Pour immortaliser l’alignement parfait entre la pleine lune et Notre-Dame à Reims, il faut de savants calculs, un temps sec et un ciel dégagé. Les occasions sont rares mais un astrophotographe a réussi de jolis clichés ce week-end.
Il y songe depuis un bout de temps. Mais les occasions pour capturer l’alignement entre la pleine lune et la cathédrale de Reims sont rares. « Ce cliché, je l’ai en tête depuis quelques années, confie Louis Leroux-Géré. Ce n’est possible que durant quelques mois par an, de novembre à février, en hiver, quand la nuit tombe assez tôt. Et puis, la pleine lune, ce n’est qu’une fois par mois… » En novembre et en décembre derniers, pas de chance pour l’astrophotographe de 28 ans, « la météo était catastrophique ». Mais en ce dernier week-end de janvier, les conditions étaient enfin réunies.

Encore fallait-il trouver le point d’observation idéal. « Il existe des logiciels et même des applications pour calculer le lieu et l’heure exacts. Mais le mieux, c’est encore d’aller sur place, car ça se joue à quelques dizaines de mètres près. Si on est mal placé, on n’a pas le temps de bouger tout le matériel. »
Vendredi 26 janvier, c’était la « pleine lune du loup », la première pleine lune de l’année. « Je savais que la lune se levait vers 18 h 20. Sauf que j’habite et je travaille près de Lille, à deux heures de Reims. Ce qui fait que je suis arrivé vers 18 heures. » Louis a rejoint son père, photographe lui aussi, en repérage depuis une bonne heure près de Jouy-lès-Reims, à 7 km de Notre-Dame. « L’idée était de faire une photo avec un télescope de 1000 mm de focale.

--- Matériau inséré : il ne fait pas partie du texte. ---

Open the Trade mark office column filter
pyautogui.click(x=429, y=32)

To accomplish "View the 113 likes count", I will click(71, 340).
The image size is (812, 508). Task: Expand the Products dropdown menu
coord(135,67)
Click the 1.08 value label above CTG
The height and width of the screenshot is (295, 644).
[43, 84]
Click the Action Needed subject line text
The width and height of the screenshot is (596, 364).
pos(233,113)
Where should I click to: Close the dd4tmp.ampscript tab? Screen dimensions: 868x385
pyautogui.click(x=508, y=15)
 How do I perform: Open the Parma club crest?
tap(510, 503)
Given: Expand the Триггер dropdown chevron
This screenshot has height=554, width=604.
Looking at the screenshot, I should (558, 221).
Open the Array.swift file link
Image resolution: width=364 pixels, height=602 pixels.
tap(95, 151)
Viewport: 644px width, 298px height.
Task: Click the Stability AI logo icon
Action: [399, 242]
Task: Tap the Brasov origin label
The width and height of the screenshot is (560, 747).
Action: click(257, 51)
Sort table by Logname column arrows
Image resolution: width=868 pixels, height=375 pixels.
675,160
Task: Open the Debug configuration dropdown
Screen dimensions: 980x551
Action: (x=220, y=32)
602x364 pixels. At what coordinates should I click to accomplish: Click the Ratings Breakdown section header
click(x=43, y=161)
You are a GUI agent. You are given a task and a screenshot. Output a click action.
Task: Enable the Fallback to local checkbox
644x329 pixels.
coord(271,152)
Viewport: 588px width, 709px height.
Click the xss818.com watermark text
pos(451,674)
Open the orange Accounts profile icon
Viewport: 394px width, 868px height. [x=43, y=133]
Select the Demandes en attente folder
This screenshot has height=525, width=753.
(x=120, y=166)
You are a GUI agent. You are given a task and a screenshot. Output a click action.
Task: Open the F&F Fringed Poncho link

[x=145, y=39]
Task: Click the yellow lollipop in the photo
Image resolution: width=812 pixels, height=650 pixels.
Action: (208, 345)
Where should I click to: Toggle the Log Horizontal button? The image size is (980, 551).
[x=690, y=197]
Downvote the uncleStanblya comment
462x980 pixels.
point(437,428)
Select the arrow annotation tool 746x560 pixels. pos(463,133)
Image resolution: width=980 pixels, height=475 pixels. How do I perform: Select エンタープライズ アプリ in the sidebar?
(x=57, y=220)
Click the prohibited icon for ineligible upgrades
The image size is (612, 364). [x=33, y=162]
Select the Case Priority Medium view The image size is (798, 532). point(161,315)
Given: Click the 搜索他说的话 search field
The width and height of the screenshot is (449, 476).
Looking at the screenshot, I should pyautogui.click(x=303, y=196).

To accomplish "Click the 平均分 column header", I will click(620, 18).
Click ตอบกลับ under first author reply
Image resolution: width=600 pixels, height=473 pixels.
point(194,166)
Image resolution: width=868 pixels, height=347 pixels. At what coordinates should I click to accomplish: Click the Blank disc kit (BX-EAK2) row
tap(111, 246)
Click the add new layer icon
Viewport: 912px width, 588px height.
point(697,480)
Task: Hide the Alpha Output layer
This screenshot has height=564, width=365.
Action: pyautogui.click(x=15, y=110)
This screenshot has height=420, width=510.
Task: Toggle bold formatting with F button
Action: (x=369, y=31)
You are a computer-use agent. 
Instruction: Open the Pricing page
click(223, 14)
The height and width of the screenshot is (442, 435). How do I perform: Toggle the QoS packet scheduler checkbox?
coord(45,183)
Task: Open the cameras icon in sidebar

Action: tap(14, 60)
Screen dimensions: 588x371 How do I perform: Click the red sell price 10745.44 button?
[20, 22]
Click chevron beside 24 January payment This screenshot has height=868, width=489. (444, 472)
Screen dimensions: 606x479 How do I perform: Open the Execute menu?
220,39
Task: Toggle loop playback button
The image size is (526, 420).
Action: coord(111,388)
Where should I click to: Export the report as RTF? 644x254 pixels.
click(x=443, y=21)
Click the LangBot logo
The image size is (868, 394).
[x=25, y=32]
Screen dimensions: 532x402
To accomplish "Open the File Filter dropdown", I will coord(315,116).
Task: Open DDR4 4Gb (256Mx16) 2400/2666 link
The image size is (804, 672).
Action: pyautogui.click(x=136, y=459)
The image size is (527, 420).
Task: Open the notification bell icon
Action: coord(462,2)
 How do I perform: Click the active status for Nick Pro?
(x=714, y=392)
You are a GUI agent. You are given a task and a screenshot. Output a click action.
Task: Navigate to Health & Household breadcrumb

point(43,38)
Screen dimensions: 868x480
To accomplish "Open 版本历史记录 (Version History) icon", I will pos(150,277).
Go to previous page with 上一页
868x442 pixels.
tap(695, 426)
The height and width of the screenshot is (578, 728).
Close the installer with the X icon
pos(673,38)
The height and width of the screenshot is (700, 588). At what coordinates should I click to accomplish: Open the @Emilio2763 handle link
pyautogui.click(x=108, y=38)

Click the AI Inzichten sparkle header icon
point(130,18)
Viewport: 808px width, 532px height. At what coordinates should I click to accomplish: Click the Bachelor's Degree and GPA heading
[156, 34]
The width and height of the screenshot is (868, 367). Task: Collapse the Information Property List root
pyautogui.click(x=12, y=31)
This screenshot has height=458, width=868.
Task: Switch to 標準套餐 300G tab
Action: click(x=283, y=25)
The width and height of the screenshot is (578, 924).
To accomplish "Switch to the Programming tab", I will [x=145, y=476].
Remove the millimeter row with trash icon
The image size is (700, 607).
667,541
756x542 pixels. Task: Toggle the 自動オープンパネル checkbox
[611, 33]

Dans ce cas, le champ de vision est très restreint. La lune reste à peine 3-4 minutes dans le cadrage. » Après une mise en place « sportive » en moins de 20 minutes (avec presque 50 kg de matériel à installer), la lune commence déjà à pointer le bout de son nez. Problème : « Étant plus hauts sur notre spot que la ligne d’horizon, la lune se levait avec une incidence presque négative sur l’horizon et nous n’avions pas prévu cela ! » Résultat : « Elle se levait un peu trop sur la gauche et nous devions attendre 5 minutes pour qu’elle passe au-dessus de Notre-Dame. »
Un laps de temps trop court pour que le télescope s’acclimate à la froideur de ce début de soirée . « La différence de température provoque un fort phénomène de déformation optique et de flou », déplore Louis Leroux-Géré qui réalise un premier cliché « frustrant », mais déjà du plus bel effet.

Le lendemain, le duo décide de retourner sur un autre spot, plus proche, pour retenter sa chance. De nouveaux calculs les emmènent cette fois sur un chemin en hauteur au milieu des vignes, près d’Ormes. « Malheureusement, samedi, les nuages étaient de la partie, regrette l’astrophotographe, mais l’ambiance avec cette lune donnant l’impression d’être un soleil levant est assez folle. »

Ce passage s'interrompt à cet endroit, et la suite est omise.